This week brings the formal dedication of the city’s East Bank District, which runs roughly down Barksdale Boulevard from the river and consists of the only thing close to a traditional downtown within the municipality’s borders. The city spent a considerable sum to narrow the street and renovate it into a pedestrian- and bicycle-friendly avenue, hoping to anchor a district of food, drink, entertainment, and walk-in commercial establishments around the nexus of the East Bank Theatre, Flying Heart Brewery, and Li’l Italiano restaurant. Already it has brought back in Destiny Day Spa and Salon, which left years ago for the Louisiana Boardwalk.
The Boardwalk, which also will fall under new zoning regulations attached to the new district, was over a decade ago the city’s next try at importing something from the outside as a way to make itself more than just a bedroom neighborhood of Shreveport. Featuring now mainly chain stores from elsewhere, the outdoor mall has teetered on bankruptcy as the promise Bossier City politicians made, that if it offered enough items for sale people would come to spend the city into prosperity, never panned out.
These new regulations would permit carrying of open containers of alcohol from 10 AM until 2 AM the next day and would extend also to a remnant of the original strategy followed by the city, to jumpstart things by hosting as many casinos as possible. The oldest, the Horseshoe, and the newest, Margaritaville, the district envelops. Thus, one could careen south from Margaritaville to the Boardwalk, lose more money at the Horseshoe, then veer east down Barksdale, or in reverse, all with a drink in tow.
Further, the city installed a festival plaza near the restaurant and brewery. Of course, Bossier City being as it is it would have to waste some money somewhere, and the plaza’s appearance from afar like the skeletal remains of a building burned down long ago reflects perhaps not the wisest artistic choice, as motorists who are first-time visitors crawling through the area view it and wish someone had finished building that parking garage.

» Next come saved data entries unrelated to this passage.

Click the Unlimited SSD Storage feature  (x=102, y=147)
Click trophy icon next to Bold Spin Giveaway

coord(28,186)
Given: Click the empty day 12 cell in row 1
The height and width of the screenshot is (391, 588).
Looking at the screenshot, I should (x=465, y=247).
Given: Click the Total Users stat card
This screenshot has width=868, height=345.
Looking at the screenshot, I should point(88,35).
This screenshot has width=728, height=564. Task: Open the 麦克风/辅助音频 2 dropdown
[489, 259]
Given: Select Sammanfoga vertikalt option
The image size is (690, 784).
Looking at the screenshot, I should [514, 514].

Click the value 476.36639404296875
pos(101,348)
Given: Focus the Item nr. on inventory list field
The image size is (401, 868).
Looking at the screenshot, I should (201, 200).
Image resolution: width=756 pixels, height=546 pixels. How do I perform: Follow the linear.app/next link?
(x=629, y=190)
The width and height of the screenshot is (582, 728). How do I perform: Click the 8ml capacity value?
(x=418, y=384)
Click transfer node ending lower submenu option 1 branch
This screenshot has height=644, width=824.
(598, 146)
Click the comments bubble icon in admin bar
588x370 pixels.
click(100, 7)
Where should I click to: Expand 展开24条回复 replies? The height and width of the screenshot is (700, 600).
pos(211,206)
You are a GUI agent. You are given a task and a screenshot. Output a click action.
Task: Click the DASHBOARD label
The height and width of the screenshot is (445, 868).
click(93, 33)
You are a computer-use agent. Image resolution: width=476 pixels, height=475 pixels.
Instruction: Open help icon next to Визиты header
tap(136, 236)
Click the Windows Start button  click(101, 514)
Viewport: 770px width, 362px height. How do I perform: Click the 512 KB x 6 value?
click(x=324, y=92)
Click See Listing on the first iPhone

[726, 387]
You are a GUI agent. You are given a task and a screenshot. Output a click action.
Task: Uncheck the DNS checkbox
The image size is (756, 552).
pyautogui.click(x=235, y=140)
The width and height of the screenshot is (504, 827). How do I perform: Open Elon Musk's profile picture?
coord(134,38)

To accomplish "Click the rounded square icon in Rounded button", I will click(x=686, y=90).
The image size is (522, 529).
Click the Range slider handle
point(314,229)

Another possibly questionable decision involves the district bordering one of the municipality’s least exalted neighborhoods. Now known as Old Bossier and including Bossier High School, while a number of successful long-time natives may have grown up there, it has gone considerably downhill since. Whether some of the neighborhoods less-motivated denizens will start cruising the district and what criminal behavior they may bring will prove a policing challenge that if addressed unsatisfactorily will severely stunt the district’s potential.
The Bossier City Council likely will pass the revised ordinance Tuesday that implements all of this that tries something different. For the first time in decades, Bossier City will promote the idea of a critical mass of home-grown establishments as a way to give itself a distinctive identity. Maybe it’s taken so long because the previous incarnation of this strategy, if unplanned, produced the Bossier Strip, which extended to the north eastward up East Texas Street. Watering holes featuring patrons with more tattoos than teeth and lots of inebriated men with high-and-tights, illicit gambling, and strip clubs (some willing to let guys touch them and then some) didn’t exactly scream family- or tourism-friendly.
But in its quest to carve out its own distinctive identity, this tactic has the most chance of success. City politicians have a history of overpromising, but this venture actually may turn out as something which Bossier citizens and outsiders want to visit because it’s uniquely Bossier, not because of something unrelated to Bossier that just happens to exist in Bossier.